Defined by Wikipedia, a bully pulpit is “a position sufficiently conspicuous to provide an opportunity to speak out and be listened to.”
It is also “only distantly related to the modern form of "bully", which means "harasser of the weak."
This week, I will write about bullying from the vantage point of my bully pulpit.
I have learned the very sad news that in one of my child’s circle of friends, there is someone being bullied. Bullied so meanly that this child is afraid to walk in the halls in school alone, and cowers until friends, including my child, come to the rescue.
This has all been happening in the last few days of school, and I don’t know what the parents of either child involved are doing about it officially, since it is not my child who is the victim.
But it was me. And when I heard the story, it pushed a button deep inside me and I started to cry. Because I was that child who cowered in the bathroom, who was afraid to walk in the hallways without a posse of friends to protect me, and who never mentioned a word to my parents for an entire school year about what was happening to me at school.
Because I didn’t think I was being bullied. I thought the issues I was facing had to do with the fact that I was the only white kid in my school, and that because the torture was racially motivated, it was a natural consequence of my being in that place at that time.
For the all the years since, all the times I’ve talked about this experience, written about this experience, I’ve never, ever thought about it as a bullying experience.
Until I reminded my husband of this story, and he said, “well, of course you were being bullied.”
And now I feel like a brick has fallen on my head and has changed the way I view the world.
As a parent of school-age children in the early 21st century, I am surrounded by an awareness of bullying that did not exist 38 years ago, when I was in 6th grade. There is hyper attention being given to the issue today, with media coverage everywhere, and many important programs and organizations dedicated to the elimination of bullying.

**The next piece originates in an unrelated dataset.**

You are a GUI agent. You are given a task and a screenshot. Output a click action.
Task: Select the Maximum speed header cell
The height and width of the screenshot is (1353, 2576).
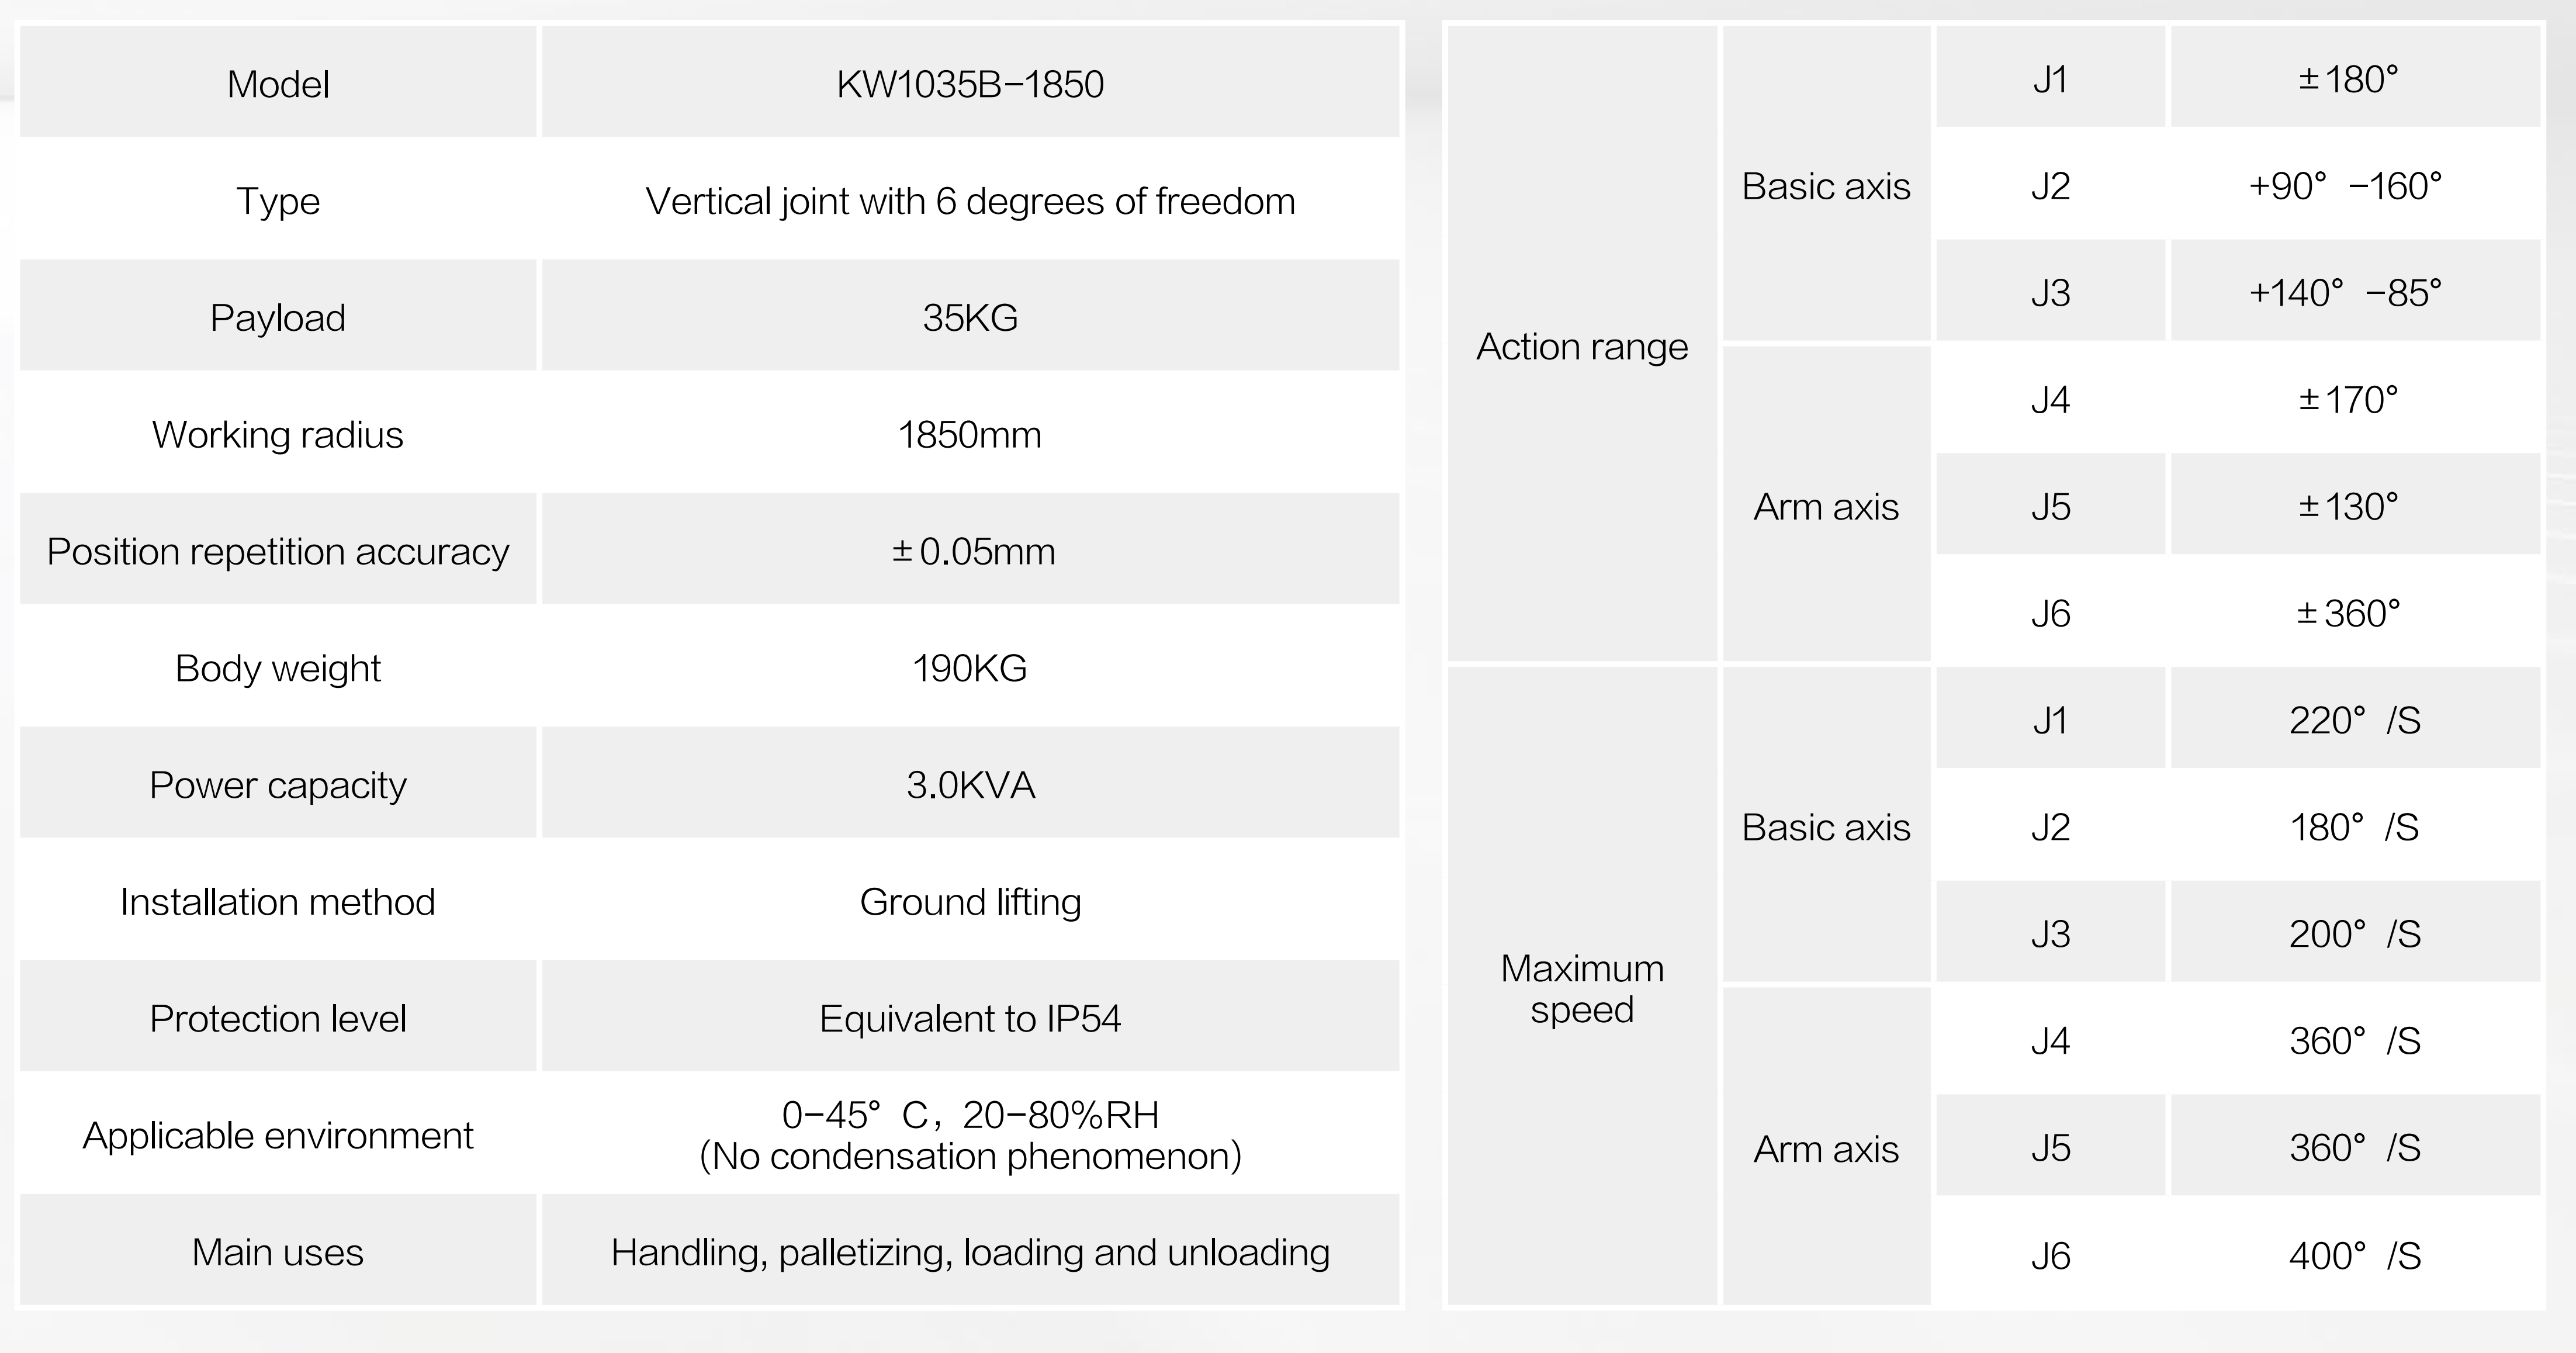(x=1582, y=986)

I have been particularly moved by the work of the Trevor Project, which offers support to gay teens and works to prevent suicide among LGBTQ youth. I started supporting them in light of the tragic suicide of Tyler Clementi.
I have been a bit skeptical that bullying can be completely eliminated from our schools’ halls, and believe that there is some natural tension among children as they grow up and learn how to navigate relationships. Not that bullying another child is ever excusable, but I’m not sure it can be completely prevented. Sometimes issues arise as children learn how to play and work together in groups, and even when we, as parents and educators, do our best to teach our children how to overcome their prejudices about people who are different from them, we sometimes are unable to prevent an errant comment, or a negative behavior.
But the bullying I experienced in 6th grade ran rampant and unchecked for an entire year. I was told that I shouldn’t walk to school with the girls on my block because they hated me, but I had no one else to walk with. I was laughed at in the halls, and had my glasses pulled off my face. I couldn't walk safely anywhere without being flanked by my group of friends. I was told I would get beaten up after school if I left the school building alone.
The worst story of all happened in the lunchroom. I was sitting with my friends from my class, and two 7th grade girls sat across from us. One of them asked my friend to pass her the salt, which she did. Then the 7th grade girl looked at me, curled her lip and snarled at my friend, “You’re lucky you’re not white."
I went home trembling that day, and couldn’t stop thinking about that for a long time. I still think about it, obviously. I’m stunned at the power that girl had over me with that one comment.
When I left that school the next year, I was faced with different kinds of bullying experiences. I went to a junior high school that, while more racially diverse, still had tough girls (of all races.) One couldn’t use the bathrooms, ever, because the tough girls were in there, smoking. I had to “hold it” all day and run to a friend’s house after school every day to use her bathroom.
I also was unable to take the second bus in my two-bus route to school. It was a very long, four-block stretch from the junction where the first city bus dropped me off to my school. A couple of times I tried to transfer to the bus that would take me and drop me right in front of the school building, but every time I did, I was literally pushed off the bus by the mean girls who “guarded” the back door, again, because I was encroaching on their turf.
And again, I never thought of any of this as bullying.
That shows how deep the bullying penetrates and fools you when you are the victim caught in its cycle. In some warped way, you think you deserve what you are getting. It makes it hard to process, hard to report, and hard to forget.
I am distraught that there is some of this going on in the lives of one of my kids’ friends, but proud that my child is supporting a friend in need. I am saddened that there is opportunity for children in our midst to create such awful despair and anxiety in one of our own. I am torn about the role of the schools, of the community, of the parents.
But what I am not torn about is the acknowledgement, at last, that I, too, was a victim of bullying. I don’t think it has prevented me from doing the things I want to do, but it has certainly shaped my life story and the way I approach people and things. I hope it is in a more empathetic, listening sort of way.
I’m not about to join a support group. But I feel a kinship now with the victims of bullying that I hadn’t before. Before, I thought my stories were isolated experiences, based on a very specific time and place. But now, I understand that they were real, and hurtful, and brutal. And I know that my parents wish I had come home and told them about it, so they could use their strength and influence to help me.
Instead, I cowered in the bathroom. We haven’t come far enough, apparently.